Post: 1st deal! Am I missing anything on this BRRRR deal? Help!

Tim VecchioniPosted
  • Real Estate Investor
  • Annapolis, MD
  • Posts 65
  • Votes 12

Bump hoping to get some advice!

Post: 1st deal! Am I missing anything on this BRRRR deal? Help!

Tim VecchioniPosted
  • Real Estate Investor
  • Annapolis, MD
  • Posts 65
  • Votes 12

First things first. I am not saying this is a great deal, or would even be accepted. However, I am looking to make my first purchase. Well second, kind of, but that is a different story! Looking for advice/direction. Thanks!

I am not a paid user, but here is the link from the calculator. Hope it works!
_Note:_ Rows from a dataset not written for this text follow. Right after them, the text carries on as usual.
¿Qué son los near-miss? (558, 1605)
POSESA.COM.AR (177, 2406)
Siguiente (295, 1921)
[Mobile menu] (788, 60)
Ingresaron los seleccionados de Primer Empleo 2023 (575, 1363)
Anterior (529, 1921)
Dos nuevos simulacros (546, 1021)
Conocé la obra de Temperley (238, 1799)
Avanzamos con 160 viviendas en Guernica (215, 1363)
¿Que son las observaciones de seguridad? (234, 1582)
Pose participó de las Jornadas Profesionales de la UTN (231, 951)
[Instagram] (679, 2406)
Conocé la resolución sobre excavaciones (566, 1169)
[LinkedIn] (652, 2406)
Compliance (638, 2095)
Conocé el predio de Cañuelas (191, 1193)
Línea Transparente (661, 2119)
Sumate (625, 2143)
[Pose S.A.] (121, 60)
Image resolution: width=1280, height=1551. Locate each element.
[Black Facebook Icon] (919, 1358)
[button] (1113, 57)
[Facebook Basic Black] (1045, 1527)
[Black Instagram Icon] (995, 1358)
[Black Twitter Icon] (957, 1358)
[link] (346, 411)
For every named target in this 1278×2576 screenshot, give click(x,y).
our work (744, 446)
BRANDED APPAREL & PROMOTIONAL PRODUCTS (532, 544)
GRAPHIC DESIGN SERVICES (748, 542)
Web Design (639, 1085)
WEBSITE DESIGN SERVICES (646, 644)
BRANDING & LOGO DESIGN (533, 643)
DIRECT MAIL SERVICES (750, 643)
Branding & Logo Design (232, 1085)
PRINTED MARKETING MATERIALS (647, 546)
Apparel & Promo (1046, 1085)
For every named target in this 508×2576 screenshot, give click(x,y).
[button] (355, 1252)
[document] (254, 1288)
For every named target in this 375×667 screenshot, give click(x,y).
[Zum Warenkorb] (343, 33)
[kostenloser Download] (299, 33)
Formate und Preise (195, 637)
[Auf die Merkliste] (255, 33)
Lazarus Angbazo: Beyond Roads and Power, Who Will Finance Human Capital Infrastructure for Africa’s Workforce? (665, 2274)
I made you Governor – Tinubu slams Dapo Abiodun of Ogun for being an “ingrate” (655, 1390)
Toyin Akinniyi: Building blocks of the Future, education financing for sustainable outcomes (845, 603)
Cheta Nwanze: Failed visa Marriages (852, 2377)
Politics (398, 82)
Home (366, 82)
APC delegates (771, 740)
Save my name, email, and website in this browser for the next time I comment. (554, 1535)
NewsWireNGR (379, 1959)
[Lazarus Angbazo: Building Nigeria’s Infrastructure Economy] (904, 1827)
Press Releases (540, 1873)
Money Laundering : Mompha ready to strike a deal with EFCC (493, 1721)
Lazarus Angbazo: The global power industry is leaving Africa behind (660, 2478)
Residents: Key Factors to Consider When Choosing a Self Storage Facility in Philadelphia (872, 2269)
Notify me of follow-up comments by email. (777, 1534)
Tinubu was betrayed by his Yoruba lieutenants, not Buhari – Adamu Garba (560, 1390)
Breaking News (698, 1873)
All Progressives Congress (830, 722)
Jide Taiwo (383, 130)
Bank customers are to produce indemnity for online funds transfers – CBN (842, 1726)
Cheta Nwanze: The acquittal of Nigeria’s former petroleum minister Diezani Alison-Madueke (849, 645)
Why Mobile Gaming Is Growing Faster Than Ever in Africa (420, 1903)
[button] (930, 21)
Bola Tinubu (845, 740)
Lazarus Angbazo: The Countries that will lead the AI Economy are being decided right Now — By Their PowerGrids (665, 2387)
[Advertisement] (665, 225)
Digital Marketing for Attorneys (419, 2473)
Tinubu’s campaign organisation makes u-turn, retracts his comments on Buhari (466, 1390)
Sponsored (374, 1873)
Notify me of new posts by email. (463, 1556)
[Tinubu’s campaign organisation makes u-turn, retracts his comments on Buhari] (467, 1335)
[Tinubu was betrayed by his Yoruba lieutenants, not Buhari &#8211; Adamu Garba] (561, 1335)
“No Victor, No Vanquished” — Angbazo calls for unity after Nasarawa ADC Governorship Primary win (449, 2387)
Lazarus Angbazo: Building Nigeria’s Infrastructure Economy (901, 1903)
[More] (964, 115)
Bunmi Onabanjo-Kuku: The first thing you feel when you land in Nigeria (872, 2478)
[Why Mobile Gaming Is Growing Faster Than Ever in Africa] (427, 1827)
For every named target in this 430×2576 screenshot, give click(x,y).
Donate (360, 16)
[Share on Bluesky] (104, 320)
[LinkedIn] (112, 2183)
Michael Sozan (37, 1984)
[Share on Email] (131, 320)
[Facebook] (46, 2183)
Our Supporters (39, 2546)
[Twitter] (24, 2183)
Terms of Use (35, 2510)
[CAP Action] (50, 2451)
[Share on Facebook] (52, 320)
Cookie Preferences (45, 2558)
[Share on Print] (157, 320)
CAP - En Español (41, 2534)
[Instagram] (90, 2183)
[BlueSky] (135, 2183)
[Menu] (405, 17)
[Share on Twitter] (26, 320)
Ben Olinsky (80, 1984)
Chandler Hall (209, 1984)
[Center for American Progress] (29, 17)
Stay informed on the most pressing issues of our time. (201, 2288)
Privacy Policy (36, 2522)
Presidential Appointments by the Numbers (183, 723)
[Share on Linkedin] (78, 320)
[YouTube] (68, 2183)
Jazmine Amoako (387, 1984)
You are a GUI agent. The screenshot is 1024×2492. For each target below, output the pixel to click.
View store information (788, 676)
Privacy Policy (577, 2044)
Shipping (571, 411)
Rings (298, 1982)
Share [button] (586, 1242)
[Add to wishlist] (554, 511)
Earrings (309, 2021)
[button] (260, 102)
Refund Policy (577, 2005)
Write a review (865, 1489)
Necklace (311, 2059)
https://www.biggerpockets.com/brrrr-calc/294763

The house is listed at $195K and is a foreclosure. Been on the market some time now. Needs a lot of work but it looks like from the pictures (haven't walked the property) that the floors and such have already been removed like someone was going to try and rehab it. I feel the repairs may cost a little more but not much as I would be doing some of the work myself. I tried to find some comps for the ARV and I actually think I may have lowballed the ARV a little. So with 20% which I would need to find via private money/family/etc, The total project cost is $201,125. Now say everything goes perfect and the rehab costs $20K, we do it in 1 month, and find a tenant right after. Come a year down the road and the property is now "seasoned", comes the time to refinance. To my understanding, banks will only refi for 70% of the ARV/Appraised value, correct? Now with that, would leave a loan of $175K if it appraised for $250K. So with the original loan set at $140K, that would leave me with $35K which is $26,125 short of being able to pay off the private money. Yes, at the $175K, there is now $75K in equity but with no way to touch it? Also after the refi, there isn't exactly a cash flow but from reading about BRRRR, that is ok because of the equity you now have in the property. I have also heard/read back and forth some banks will give you a loan at appraised value, some won't. Is this true? If so, this problem wouldn't be a problem obviously. It would also put this particular property in a negative cash flow. I am also not positive this property would actually pull the $1,700 a month in rent, but it isn't that big of a stretch being an A/A+ neighborhood.

So am I missing anything here or is all of my logic, thinking correct? Also, some answers about the banks and refinancing maybe with some links/proof would be nice. 

Thanks again! And be nice, I am new! lol. Can't wait to get my feet wet and eventually be interviewed on the podcast!